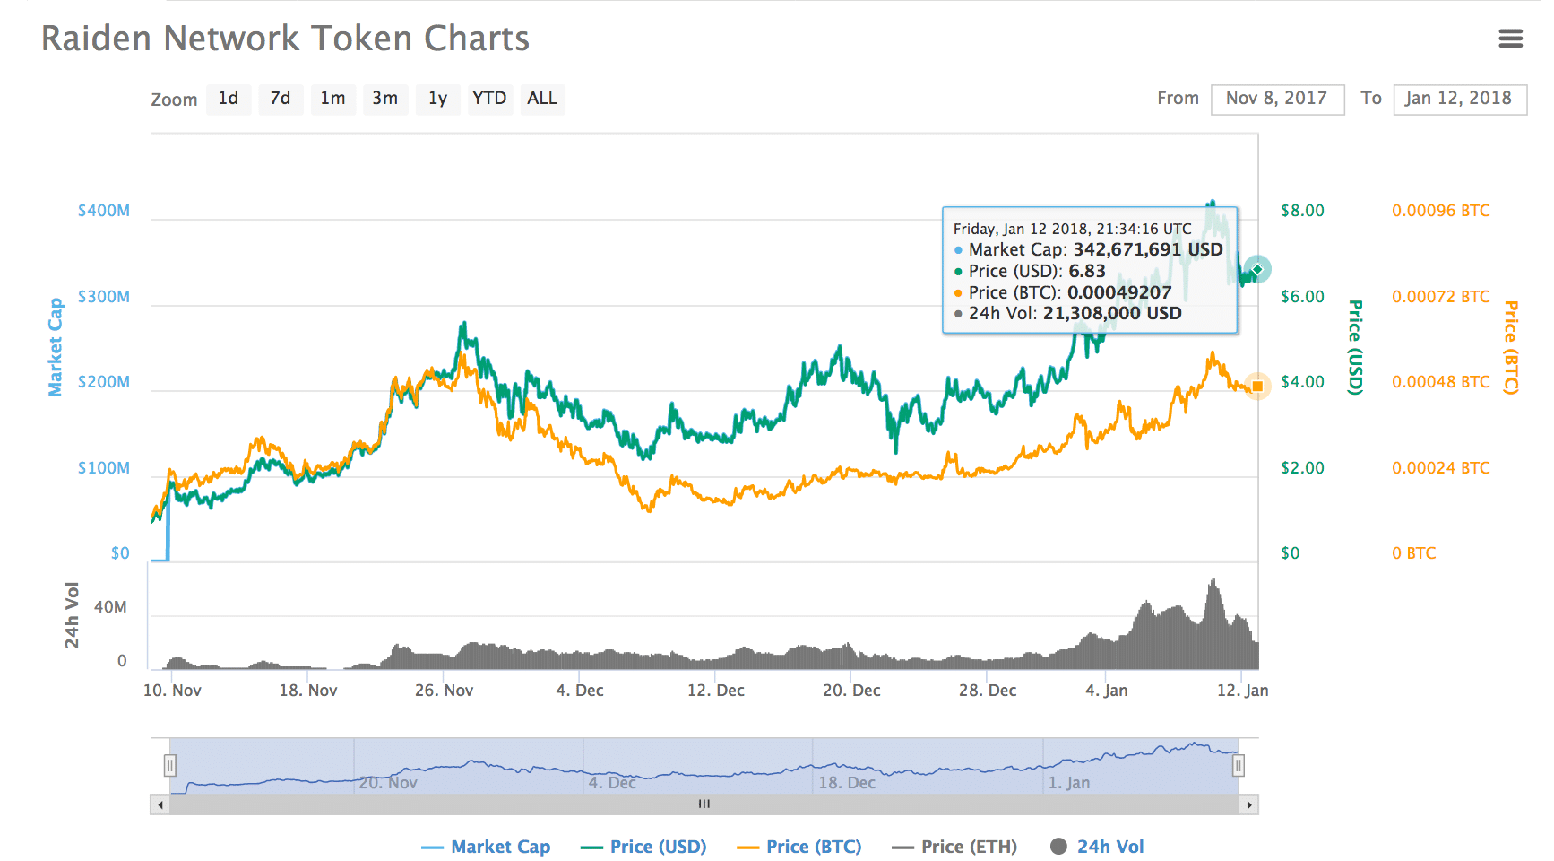Image resolution: width=1554 pixels, height=861 pixels.
Task: Open the From date picker showing Nov 8, 2017
Action: (1278, 99)

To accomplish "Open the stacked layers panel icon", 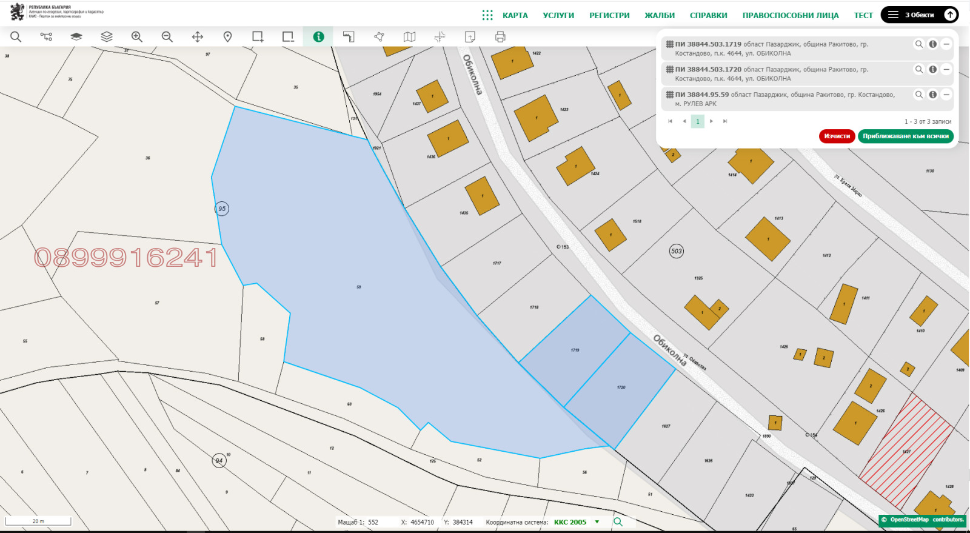I will pyautogui.click(x=107, y=37).
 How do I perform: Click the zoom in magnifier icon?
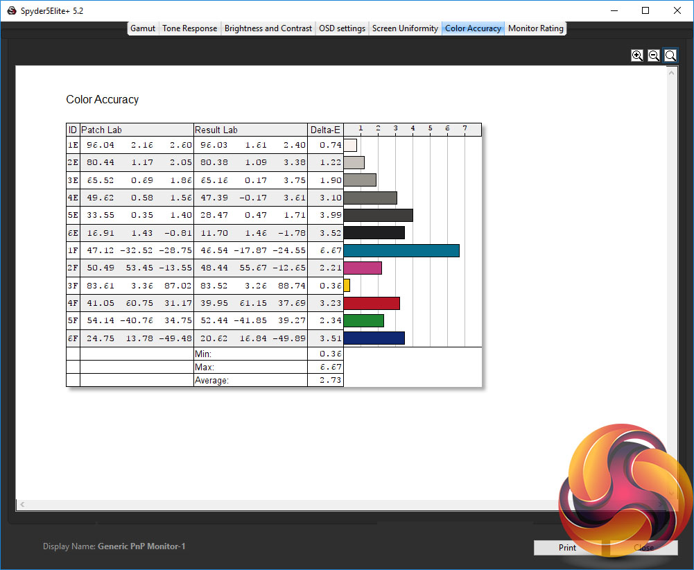point(637,55)
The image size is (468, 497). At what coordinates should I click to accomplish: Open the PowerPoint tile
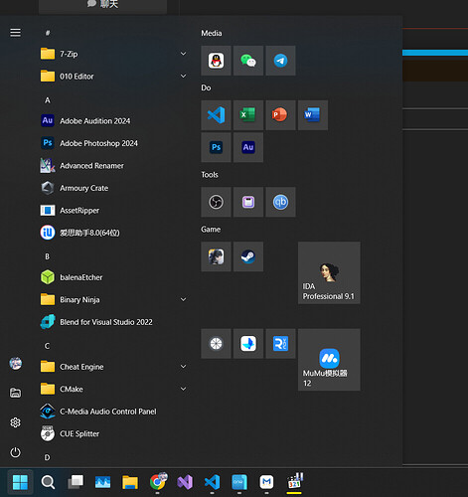pos(280,115)
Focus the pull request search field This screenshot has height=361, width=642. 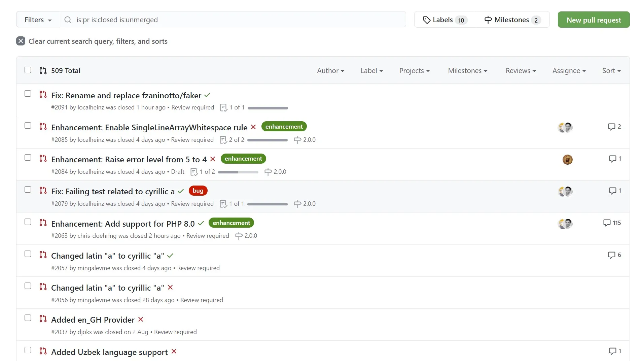coord(236,20)
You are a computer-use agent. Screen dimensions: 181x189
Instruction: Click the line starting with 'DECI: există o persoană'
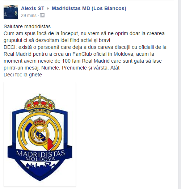click(x=85, y=47)

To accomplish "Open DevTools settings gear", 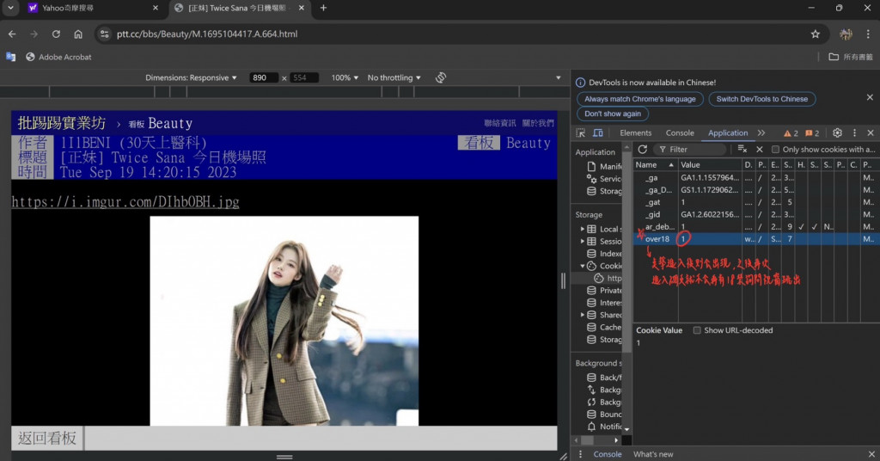I will pyautogui.click(x=837, y=133).
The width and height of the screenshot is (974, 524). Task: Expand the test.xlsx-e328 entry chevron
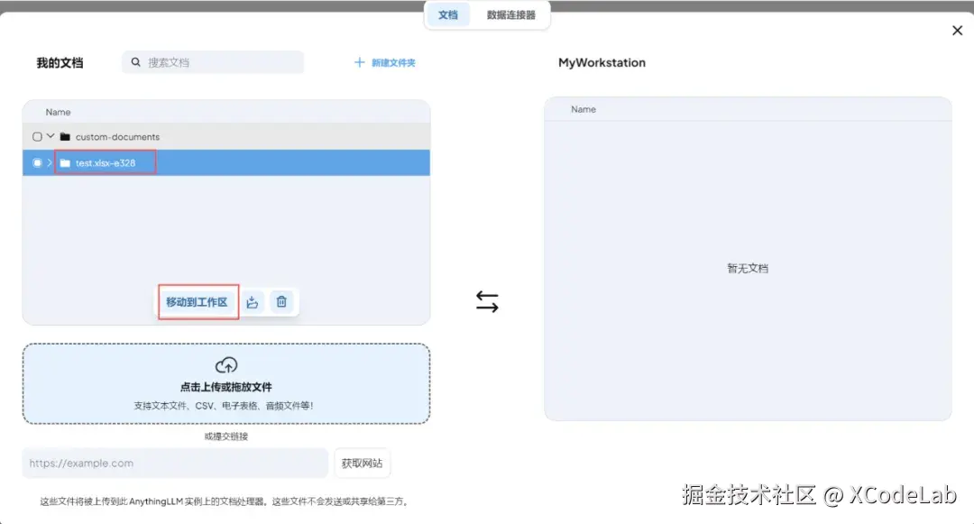(50, 162)
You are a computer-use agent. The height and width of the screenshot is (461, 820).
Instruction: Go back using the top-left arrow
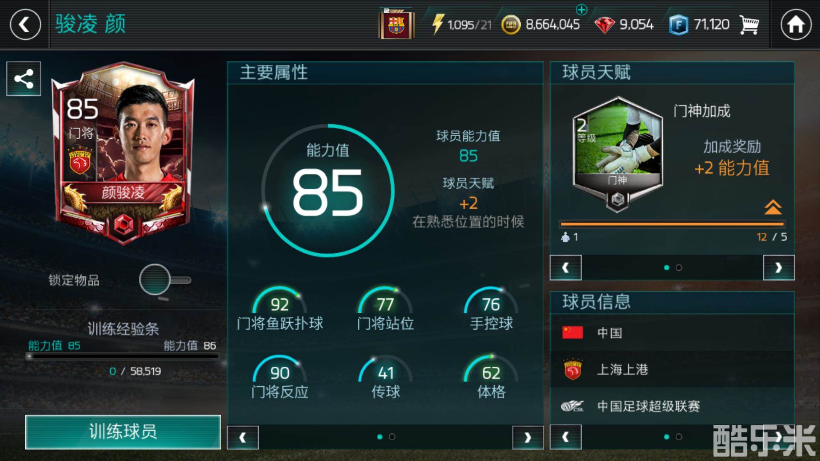tap(25, 24)
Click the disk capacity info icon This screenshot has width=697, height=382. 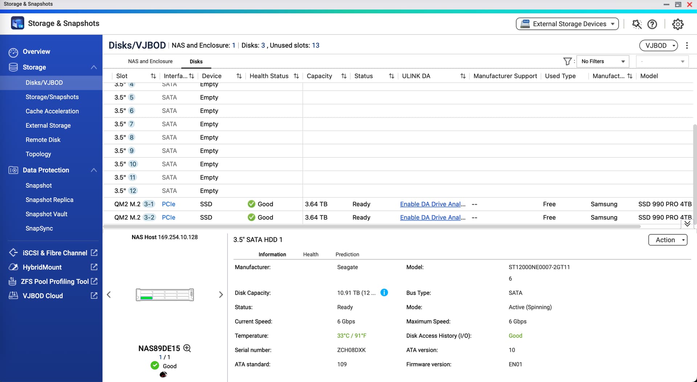tap(384, 293)

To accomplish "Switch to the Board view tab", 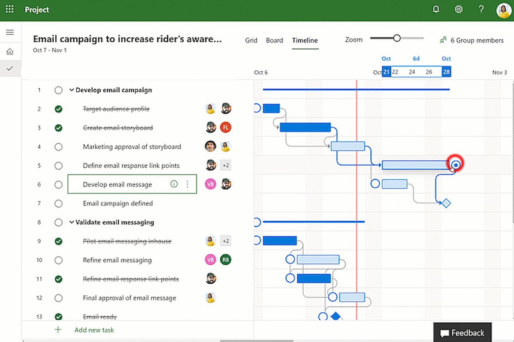I will pyautogui.click(x=275, y=40).
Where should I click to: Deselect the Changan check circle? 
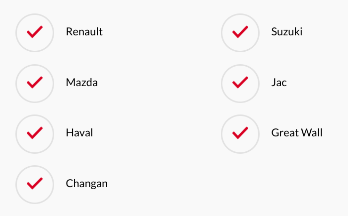click(x=35, y=185)
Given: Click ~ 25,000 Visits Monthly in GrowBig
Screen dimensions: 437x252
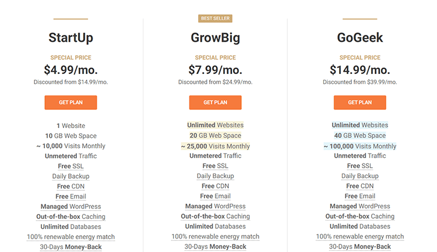Looking at the screenshot, I should click(215, 146).
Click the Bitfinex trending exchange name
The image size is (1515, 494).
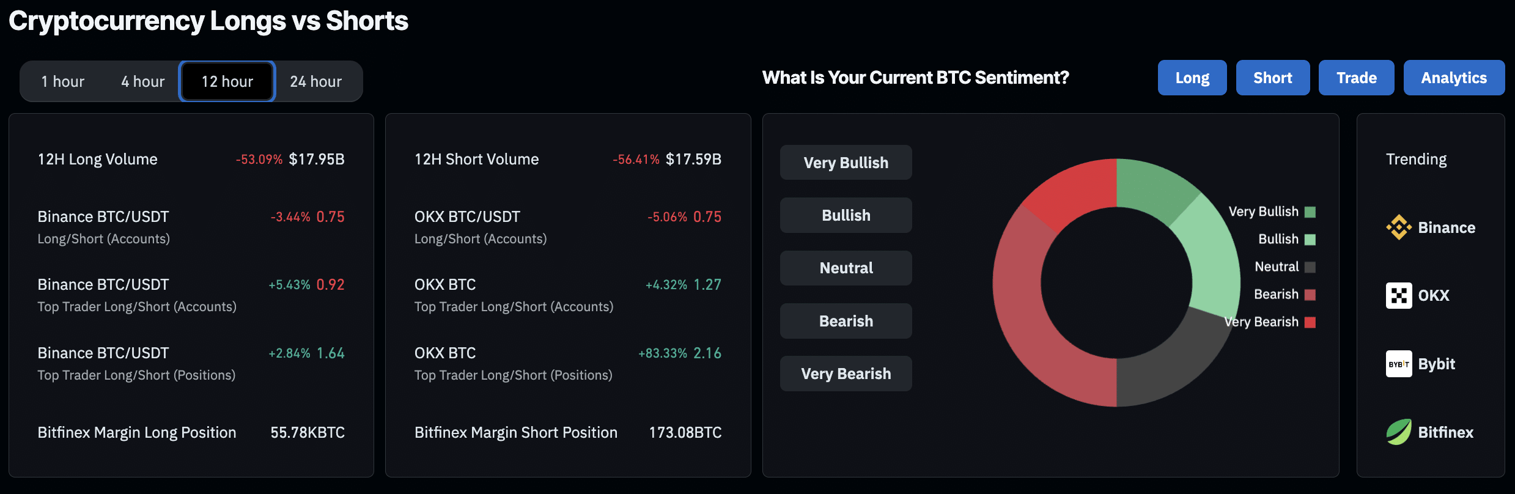point(1445,432)
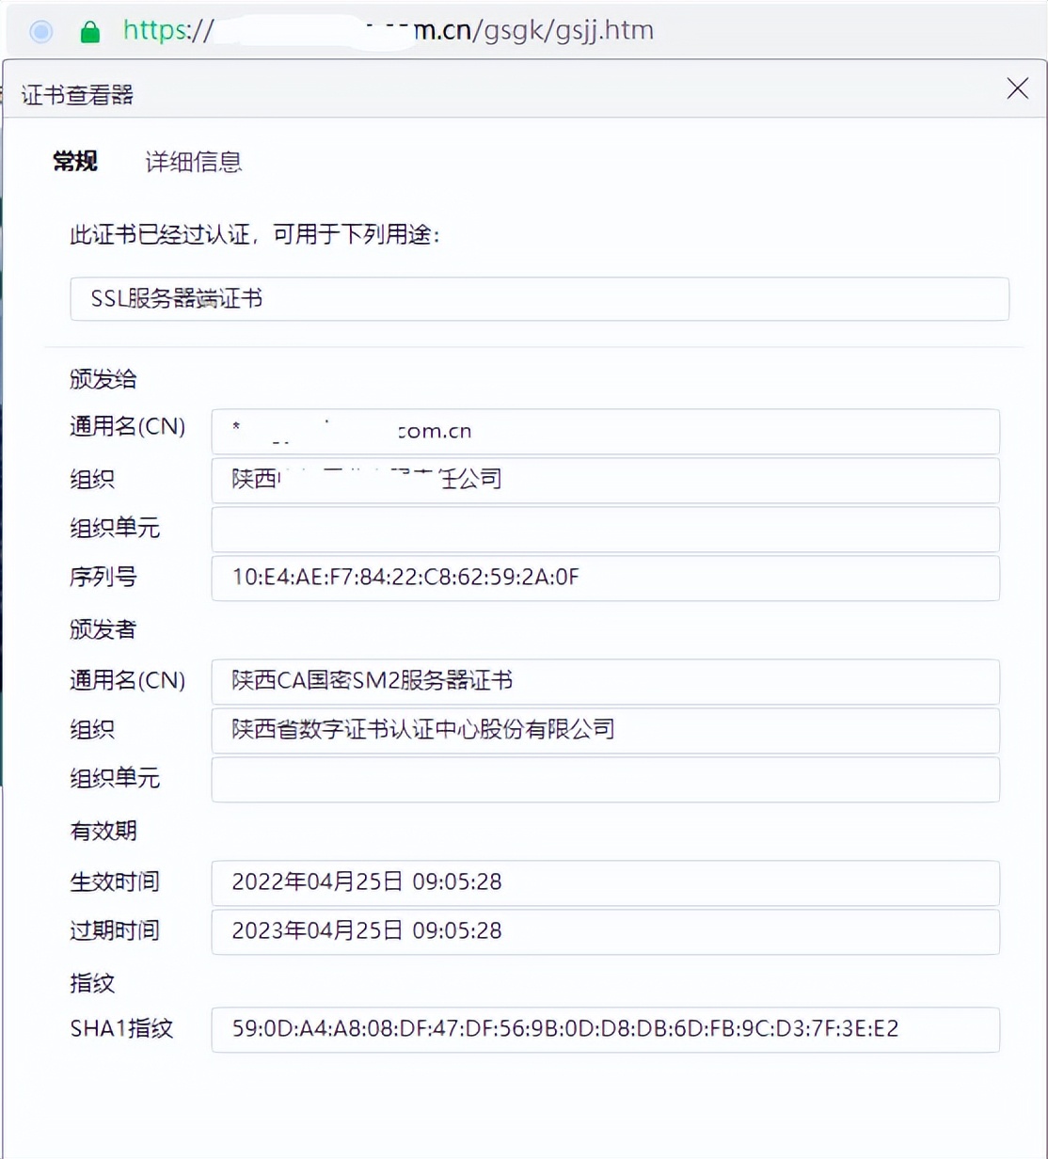The image size is (1048, 1159).
Task: Click the green padlock icon in the address bar
Action: point(90,30)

---*---

#### What is being asked
Whenever a line of the records holds the string "computer", pick it out and copy it.

#### Task result
You are a computer-use agent. Screen dimensions: 181x189
You are a computer-use agent. The height and width of the screenshot is (461, 820).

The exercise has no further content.